## Work order 1
Write out the passage of the forum thread on soluble antibiotics from "## deadheadvet (Feb" to "needing antibiotics for?", keeping every word and mark unchanged.
## Work order 2
List every forum username that appears in the thread below on soluble antibiotics.

# Soluble Antibiotic



## PJay (Feb 10, 2017)

There are many threads on TFO suggesting Terramycin as a good water soluble antibiotic for soaking turtles and tortoises when needed, but it appears that Pfizer stopped producing it. In one thread @maggie3fan suggested Duramycin as a replacement, but as of Jan 1, 2017, new regulations in the U.S. now require a prescription from a vet for these antibiotics. What other options are available?


----------



## deadheadvet (Feb 10, 2017)

There is no antibiotic over the counter that would likely be effective. Terramycin has been removed from the market as to prevent antibiotics in animal feed and the development of resistant bacteria to over used antibiotics. I for one think too much antibiotics are used indiscriminately w/o proof that they are needed. What exactly were you needing antibiotics for?


----------



## PJay (Feb 10, 2017)

I soaked and weighed my hibernating eastern box turtles yesterday, and one of the 6 year old females had swollen eyes, and while soaking began emitting loud whistles about 4-5 seconds long. It was loud enough my wife rushed in from the other side of the house wanting to know what the sound was. After the soak, she was able to open her eyes and the whistling stopped, but I can hear occasional popping sounds from her nares. I wanted to have an antibiotic available in case soakings and heat don't improve her condition.

The surprising thing is, while all the other box turtles have each lost exactly 2% of their body weight, the female in question has gained 6% after 4 weeks in hibernation. She was 396 grams on January 8, and 417 grams on Feb 9. I weighed them before and after the soaking and .005% of the total weight gain was accrued by water gain. She _was_ exposed to a male in late September...

## Supplied entries
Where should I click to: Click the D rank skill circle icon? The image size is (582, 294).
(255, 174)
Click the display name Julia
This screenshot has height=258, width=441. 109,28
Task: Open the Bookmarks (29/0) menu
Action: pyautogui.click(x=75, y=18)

## Response area 1
## deadheadvet (Feb 10, 2017)

There is no antibiotic over the counter that would likely be effective. Terramycin has been removed from the market as to prevent antibiotics in animal feed and the development of resistant bacteria to over used antibiotics. I for one think too much antibiotics are used indiscriminately w/o proof that they are needed. What exactly were you needing antibiotics for?

## Response area 2
PJay
deadheadvet
maggie3fan